Problem to work on
Format every line of the items below as a Markdown table with the columns Row and Line, numbering the rows and skipping blank lines. Omit the pictures from the answer.

Target pointing data

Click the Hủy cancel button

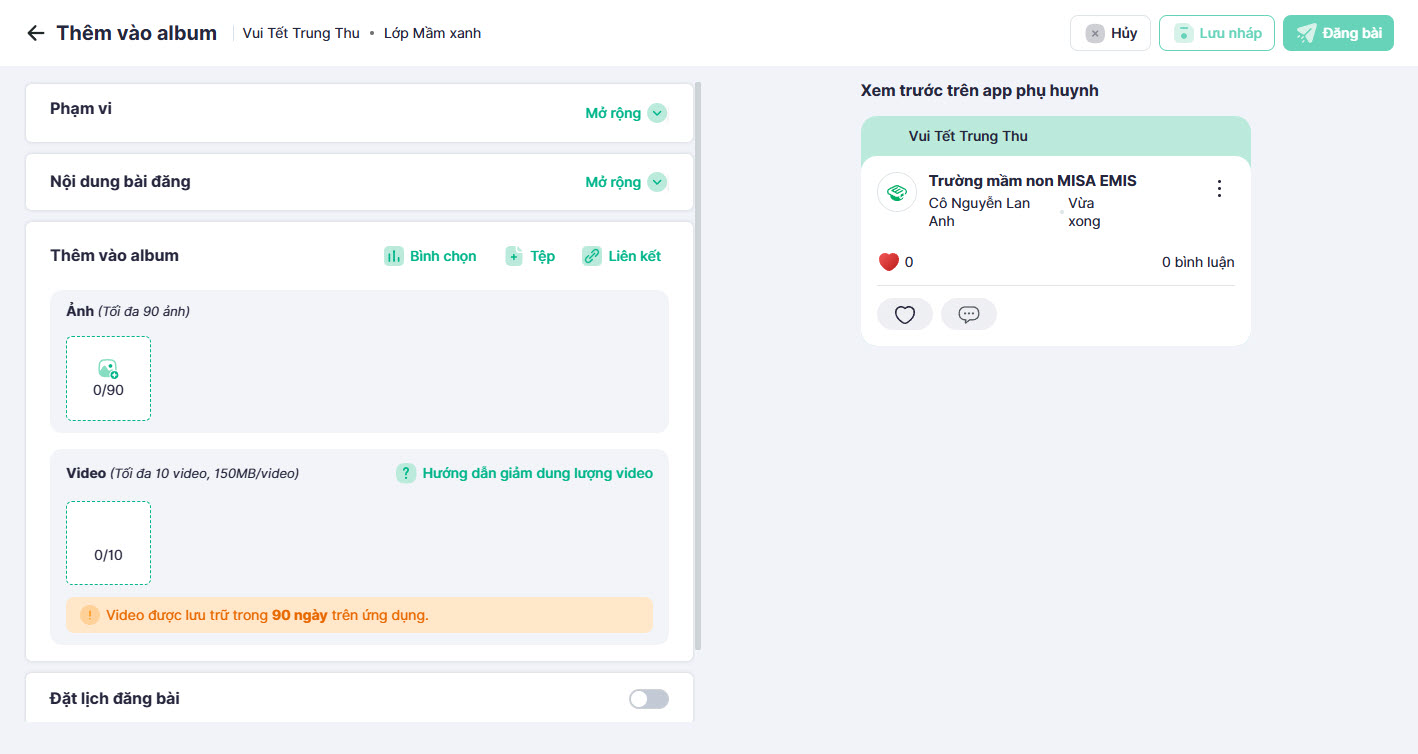(x=1111, y=33)
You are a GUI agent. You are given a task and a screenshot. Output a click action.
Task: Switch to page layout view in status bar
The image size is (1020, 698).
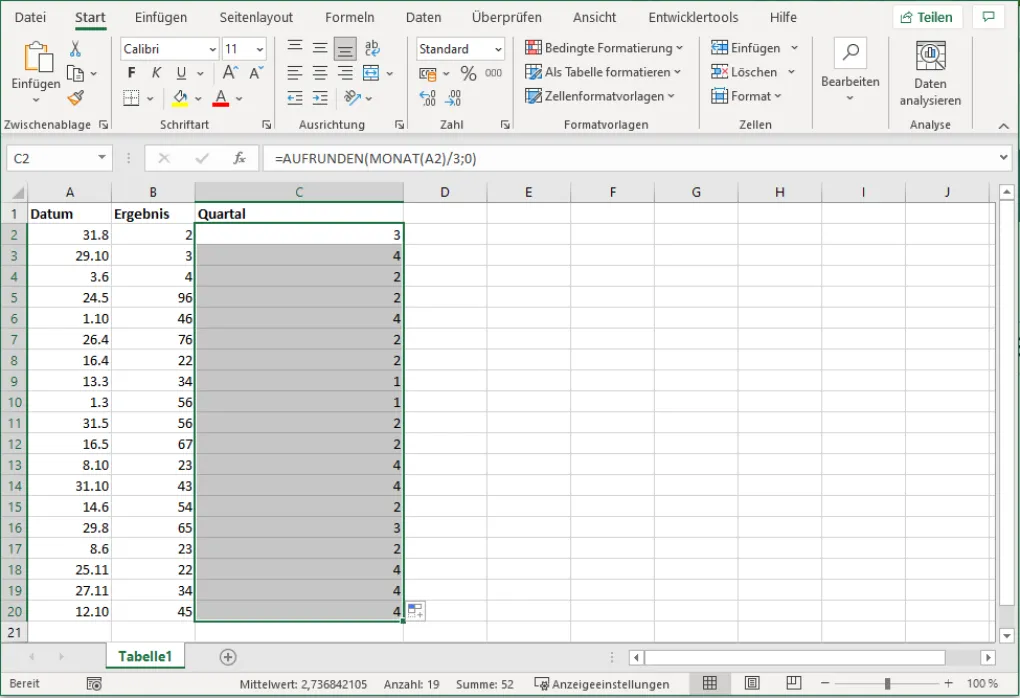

Output of the task
| Row | Line |
|---|---|
| 1 | Click the Hủy cancel button |
| 2 | (x=1111, y=33) |
| 3 | You are a GUI agent. You are given a task and a screenshot. Output a click action. |
| 4 | Task: Switch to page layout view in status bar |
| 5 | The image size is (1020, 698). |